*Short exercise*. Which lines below contain the string "what", counting case? Pick out each of them and copy it in full.

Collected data

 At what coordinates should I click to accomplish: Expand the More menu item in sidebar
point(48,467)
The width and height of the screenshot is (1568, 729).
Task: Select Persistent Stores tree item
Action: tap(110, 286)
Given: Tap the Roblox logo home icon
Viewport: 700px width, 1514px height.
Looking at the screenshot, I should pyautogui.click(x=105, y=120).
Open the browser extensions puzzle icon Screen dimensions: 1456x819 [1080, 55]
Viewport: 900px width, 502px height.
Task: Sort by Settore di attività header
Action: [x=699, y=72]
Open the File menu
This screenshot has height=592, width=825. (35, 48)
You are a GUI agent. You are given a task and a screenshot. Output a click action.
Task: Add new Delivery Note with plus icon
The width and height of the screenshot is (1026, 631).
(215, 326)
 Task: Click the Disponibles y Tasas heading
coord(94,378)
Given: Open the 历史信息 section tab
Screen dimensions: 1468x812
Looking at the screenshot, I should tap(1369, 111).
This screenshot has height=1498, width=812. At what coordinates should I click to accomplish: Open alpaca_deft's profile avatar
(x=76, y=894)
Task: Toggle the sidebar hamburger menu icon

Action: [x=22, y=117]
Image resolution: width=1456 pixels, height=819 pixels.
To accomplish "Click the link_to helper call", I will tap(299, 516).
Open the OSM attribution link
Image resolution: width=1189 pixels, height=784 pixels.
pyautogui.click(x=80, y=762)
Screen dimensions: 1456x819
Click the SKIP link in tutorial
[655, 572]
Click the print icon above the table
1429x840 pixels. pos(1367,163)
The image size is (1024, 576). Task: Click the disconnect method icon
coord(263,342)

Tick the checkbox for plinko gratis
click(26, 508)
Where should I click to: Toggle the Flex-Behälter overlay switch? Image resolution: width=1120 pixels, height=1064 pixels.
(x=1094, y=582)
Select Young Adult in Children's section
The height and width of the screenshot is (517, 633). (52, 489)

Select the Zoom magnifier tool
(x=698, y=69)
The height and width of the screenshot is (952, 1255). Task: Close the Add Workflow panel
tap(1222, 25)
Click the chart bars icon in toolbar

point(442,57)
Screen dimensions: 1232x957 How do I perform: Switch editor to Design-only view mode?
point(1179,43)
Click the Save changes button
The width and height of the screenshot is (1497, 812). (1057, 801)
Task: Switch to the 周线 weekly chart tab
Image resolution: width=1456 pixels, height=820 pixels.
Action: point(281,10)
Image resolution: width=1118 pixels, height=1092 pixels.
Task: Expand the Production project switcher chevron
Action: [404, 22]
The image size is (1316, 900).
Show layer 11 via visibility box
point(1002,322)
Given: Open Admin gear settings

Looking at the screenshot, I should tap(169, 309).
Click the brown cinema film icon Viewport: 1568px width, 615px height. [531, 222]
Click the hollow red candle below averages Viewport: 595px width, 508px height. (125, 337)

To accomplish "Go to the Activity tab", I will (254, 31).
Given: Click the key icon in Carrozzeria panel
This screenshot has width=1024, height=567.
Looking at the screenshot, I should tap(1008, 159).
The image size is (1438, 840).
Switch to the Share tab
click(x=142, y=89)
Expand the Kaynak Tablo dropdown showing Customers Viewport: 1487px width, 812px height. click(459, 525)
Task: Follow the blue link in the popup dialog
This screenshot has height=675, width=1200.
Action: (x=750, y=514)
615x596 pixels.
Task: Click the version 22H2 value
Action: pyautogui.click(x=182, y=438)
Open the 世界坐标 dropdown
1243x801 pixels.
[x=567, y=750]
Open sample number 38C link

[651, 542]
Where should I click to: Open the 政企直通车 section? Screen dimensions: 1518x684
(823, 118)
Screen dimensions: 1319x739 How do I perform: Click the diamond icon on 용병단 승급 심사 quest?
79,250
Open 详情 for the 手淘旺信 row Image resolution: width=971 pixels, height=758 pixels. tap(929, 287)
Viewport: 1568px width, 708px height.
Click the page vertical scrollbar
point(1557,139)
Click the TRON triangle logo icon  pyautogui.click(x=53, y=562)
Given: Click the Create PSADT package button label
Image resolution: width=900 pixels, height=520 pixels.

*Output of the task*.
 At what coordinates should I click to accomplish: Expand the More menu item in sidebar
This screenshot has height=1498, width=812. At what coordinates should I click to accomplish: Open alpaca_deft's profile avatar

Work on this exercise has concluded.